┌────────

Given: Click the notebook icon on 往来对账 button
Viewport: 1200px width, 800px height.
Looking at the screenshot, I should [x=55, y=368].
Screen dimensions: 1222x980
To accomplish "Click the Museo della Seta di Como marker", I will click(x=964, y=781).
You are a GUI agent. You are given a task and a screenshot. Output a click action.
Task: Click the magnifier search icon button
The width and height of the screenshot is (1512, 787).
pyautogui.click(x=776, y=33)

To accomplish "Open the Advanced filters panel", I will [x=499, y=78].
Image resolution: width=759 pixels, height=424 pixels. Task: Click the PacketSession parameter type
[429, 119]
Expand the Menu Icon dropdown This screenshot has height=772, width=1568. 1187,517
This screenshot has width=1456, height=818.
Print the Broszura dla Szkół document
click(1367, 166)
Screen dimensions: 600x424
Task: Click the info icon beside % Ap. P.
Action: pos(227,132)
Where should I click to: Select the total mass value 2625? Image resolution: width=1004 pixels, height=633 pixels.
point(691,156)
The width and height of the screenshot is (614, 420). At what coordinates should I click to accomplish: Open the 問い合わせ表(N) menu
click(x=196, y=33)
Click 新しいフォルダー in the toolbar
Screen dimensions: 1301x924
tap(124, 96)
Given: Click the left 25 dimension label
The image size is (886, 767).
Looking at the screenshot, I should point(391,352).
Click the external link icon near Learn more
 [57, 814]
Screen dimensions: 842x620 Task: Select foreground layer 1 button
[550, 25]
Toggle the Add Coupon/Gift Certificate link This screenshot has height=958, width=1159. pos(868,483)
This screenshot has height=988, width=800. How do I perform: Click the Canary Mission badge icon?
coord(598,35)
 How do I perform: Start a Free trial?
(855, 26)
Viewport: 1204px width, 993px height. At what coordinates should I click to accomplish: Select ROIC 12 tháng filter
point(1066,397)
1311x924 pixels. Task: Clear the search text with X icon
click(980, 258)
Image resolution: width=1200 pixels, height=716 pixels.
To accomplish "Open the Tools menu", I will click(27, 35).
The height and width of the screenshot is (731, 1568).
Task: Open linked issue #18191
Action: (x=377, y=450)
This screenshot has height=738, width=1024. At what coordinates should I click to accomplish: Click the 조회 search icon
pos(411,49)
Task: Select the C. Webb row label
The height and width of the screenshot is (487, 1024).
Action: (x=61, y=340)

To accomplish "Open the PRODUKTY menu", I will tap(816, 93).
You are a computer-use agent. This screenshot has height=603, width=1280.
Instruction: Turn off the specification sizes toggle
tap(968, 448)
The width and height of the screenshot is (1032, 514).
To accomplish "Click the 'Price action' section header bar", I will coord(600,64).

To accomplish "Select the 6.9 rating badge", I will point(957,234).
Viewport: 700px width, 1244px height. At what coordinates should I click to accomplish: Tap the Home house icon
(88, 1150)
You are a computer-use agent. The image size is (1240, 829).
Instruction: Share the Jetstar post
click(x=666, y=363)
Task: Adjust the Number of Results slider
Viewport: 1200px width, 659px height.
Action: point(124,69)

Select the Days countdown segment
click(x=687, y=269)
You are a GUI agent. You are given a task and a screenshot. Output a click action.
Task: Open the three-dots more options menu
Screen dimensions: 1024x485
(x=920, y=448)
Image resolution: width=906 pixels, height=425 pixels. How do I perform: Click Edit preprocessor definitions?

└────────

Your assignment: Once you have located every line with the word "agent" in the material above, list those lines.

Result for this task:
You are a GUI agent. You are given a task and a screenshot. Output a click action.
You are a computer-use agent. This screenshot has height=603, width=1280.
You are a computer-use agent. The image size is (1240, 829).
You are a GUI agent. You are given a task and a screenshot. Output a click action.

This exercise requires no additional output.